■ STATED EXERCISE
Copy out the lines from the one containing "Where should I click to: Select the" through the one containing "[x=32, y=444]", both included, with no changes.

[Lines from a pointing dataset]
-=-=-=-=-

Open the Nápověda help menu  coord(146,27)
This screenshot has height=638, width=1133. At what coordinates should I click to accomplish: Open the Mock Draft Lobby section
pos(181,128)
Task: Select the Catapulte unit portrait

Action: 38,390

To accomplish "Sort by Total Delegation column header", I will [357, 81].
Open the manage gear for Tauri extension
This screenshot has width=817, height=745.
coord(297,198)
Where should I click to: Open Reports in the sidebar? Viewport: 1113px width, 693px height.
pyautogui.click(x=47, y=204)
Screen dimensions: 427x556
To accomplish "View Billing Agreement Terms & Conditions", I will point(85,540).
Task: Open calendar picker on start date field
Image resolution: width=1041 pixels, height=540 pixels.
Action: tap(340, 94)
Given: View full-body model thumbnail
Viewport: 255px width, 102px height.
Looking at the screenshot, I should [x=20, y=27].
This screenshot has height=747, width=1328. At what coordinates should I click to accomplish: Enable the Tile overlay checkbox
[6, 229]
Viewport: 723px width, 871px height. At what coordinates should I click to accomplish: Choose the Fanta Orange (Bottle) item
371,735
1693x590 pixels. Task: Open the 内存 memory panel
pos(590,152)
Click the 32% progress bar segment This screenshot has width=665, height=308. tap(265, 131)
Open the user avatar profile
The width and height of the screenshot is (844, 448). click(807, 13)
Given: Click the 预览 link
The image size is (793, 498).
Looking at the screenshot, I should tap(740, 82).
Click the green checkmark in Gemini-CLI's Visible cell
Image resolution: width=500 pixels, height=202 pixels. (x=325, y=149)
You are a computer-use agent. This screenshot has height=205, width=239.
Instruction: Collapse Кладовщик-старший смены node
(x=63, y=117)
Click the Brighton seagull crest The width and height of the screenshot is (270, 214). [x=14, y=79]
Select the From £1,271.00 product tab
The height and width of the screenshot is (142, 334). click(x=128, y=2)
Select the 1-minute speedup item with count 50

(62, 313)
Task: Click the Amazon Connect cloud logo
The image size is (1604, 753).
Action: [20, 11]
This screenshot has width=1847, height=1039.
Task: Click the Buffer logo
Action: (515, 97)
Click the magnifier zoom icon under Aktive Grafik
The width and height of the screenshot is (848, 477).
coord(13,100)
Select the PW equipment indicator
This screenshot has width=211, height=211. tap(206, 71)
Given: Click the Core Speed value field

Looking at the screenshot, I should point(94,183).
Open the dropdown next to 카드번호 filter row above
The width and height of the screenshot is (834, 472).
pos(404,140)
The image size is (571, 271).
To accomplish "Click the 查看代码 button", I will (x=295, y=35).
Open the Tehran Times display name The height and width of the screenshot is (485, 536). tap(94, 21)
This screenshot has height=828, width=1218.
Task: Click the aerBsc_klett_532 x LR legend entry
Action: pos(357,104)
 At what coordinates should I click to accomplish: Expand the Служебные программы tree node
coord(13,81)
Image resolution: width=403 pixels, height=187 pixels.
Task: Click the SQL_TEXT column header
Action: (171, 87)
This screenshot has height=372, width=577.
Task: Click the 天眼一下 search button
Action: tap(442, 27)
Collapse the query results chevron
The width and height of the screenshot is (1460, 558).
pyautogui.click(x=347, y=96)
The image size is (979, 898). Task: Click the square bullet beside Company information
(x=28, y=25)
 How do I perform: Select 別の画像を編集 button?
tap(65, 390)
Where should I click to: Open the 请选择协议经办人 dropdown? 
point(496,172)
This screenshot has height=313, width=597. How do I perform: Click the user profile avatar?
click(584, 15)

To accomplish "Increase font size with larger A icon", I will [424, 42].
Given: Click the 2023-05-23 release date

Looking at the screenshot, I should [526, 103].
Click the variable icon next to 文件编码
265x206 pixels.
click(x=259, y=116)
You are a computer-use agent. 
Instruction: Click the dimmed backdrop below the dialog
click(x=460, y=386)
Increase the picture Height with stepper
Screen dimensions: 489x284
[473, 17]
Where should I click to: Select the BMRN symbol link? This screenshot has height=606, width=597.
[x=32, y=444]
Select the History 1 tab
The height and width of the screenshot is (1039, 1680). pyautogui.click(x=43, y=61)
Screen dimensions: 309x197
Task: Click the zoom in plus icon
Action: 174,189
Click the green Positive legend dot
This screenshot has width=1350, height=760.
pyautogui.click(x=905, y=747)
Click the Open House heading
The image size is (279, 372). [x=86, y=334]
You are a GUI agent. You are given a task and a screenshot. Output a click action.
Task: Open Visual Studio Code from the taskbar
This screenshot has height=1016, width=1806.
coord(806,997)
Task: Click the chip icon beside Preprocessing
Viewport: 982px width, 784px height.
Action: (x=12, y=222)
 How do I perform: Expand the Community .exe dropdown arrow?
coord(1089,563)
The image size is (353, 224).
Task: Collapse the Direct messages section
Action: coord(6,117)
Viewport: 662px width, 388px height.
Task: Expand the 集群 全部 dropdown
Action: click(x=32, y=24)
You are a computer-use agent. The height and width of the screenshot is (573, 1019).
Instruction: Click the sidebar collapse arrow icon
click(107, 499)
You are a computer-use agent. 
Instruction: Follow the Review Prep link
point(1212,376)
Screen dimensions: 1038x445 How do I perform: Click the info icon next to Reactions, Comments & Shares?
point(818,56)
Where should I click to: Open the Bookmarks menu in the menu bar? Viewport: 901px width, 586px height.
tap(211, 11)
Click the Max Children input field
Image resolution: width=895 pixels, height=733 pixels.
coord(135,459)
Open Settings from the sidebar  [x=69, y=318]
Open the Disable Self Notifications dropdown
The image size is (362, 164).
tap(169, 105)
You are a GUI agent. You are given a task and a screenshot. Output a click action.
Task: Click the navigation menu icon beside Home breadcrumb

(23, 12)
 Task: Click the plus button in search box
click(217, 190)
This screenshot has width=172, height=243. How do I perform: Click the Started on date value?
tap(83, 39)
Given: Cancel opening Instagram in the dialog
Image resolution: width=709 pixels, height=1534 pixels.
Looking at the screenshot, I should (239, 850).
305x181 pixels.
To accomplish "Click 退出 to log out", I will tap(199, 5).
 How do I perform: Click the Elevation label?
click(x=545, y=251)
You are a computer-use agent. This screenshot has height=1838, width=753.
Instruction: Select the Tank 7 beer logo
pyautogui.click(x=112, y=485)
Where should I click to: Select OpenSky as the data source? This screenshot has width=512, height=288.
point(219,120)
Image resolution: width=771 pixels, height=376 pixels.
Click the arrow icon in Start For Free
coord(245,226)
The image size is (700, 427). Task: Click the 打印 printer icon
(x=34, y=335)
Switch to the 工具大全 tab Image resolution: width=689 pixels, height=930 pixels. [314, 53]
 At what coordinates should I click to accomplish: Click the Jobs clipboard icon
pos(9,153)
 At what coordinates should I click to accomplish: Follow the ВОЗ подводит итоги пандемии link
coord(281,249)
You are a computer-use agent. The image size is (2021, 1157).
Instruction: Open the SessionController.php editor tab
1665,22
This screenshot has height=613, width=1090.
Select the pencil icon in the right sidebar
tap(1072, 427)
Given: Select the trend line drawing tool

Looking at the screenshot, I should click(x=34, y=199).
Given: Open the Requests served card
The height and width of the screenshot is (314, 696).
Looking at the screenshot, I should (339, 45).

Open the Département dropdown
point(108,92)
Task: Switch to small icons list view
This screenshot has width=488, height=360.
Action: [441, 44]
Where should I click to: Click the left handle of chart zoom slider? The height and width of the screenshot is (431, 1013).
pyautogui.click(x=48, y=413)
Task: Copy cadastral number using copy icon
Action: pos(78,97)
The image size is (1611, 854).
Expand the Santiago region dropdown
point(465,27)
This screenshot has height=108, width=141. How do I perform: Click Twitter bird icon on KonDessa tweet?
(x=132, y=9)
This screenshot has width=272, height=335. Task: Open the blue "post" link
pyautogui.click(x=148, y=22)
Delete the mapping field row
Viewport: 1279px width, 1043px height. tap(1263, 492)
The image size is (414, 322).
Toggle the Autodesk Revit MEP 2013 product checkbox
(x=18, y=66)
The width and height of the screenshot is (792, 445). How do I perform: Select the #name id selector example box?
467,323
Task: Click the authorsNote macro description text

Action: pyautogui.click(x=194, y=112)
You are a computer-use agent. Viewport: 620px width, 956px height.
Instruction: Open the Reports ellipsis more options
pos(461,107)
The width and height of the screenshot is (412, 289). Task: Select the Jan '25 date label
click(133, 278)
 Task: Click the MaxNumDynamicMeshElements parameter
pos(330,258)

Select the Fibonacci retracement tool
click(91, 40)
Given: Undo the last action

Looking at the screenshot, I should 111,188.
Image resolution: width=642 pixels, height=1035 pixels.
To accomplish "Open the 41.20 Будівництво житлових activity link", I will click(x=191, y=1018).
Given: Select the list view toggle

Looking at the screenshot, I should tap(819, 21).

-=-=-=-=-

■ RESPONSE
Where should I click to: Select the BMRN symbol link? This screenshot has height=606, width=597.
[x=32, y=444]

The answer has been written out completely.